(Stored records)
******
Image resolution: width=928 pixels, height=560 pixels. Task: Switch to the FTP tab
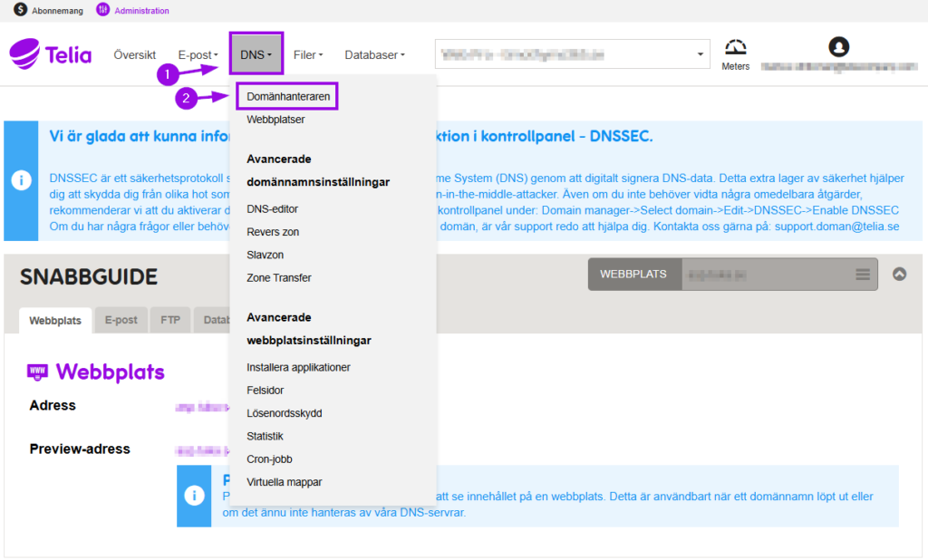tap(170, 320)
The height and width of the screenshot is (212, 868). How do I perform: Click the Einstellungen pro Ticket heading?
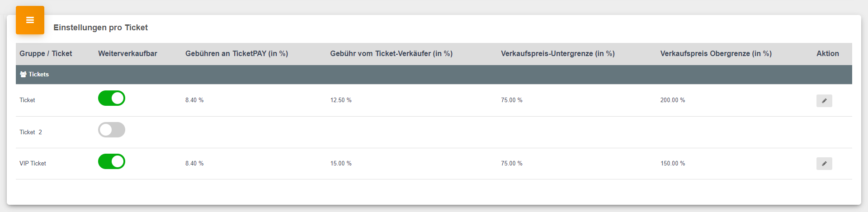click(101, 28)
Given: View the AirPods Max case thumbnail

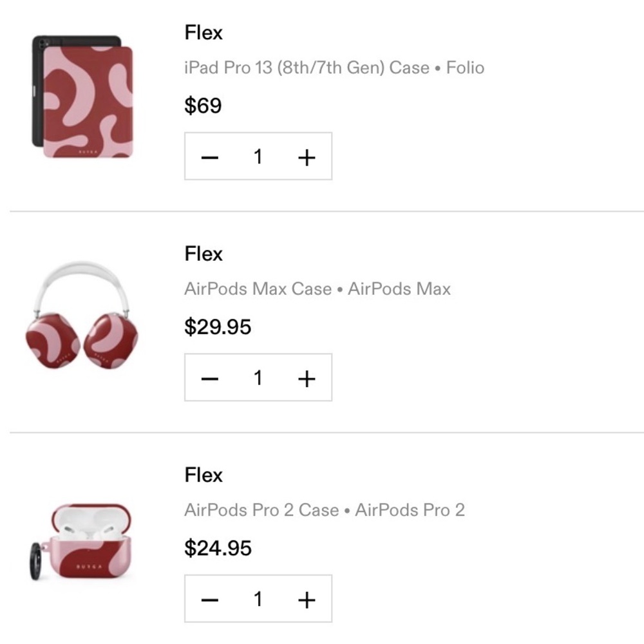Looking at the screenshot, I should pyautogui.click(x=84, y=322).
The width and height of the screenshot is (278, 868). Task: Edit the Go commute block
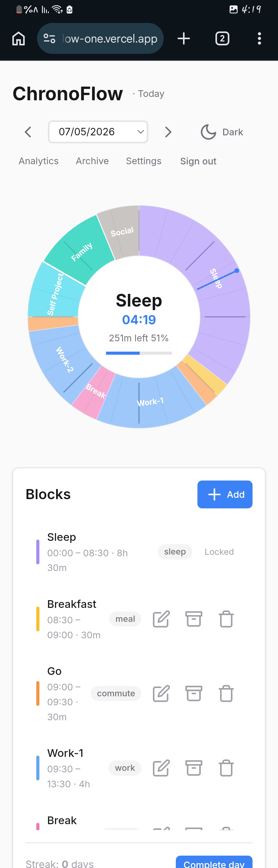click(161, 693)
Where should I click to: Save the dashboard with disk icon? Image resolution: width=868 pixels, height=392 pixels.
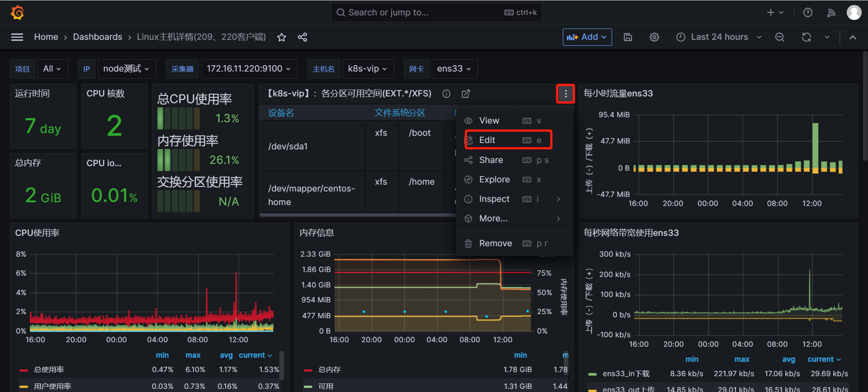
******
Your assignment - Please repeat, exactly and with nothing else, the lines from the one containing "The width and" to the last line of the entries, both included, excluding any pictures.

Answer to this problem -
The width and height of the screenshot is (278, 868). Task: Edit the Go commute block
click(161, 693)
Where should I click to: Save the dashboard with disk icon? Image resolution: width=868 pixels, height=392 pixels.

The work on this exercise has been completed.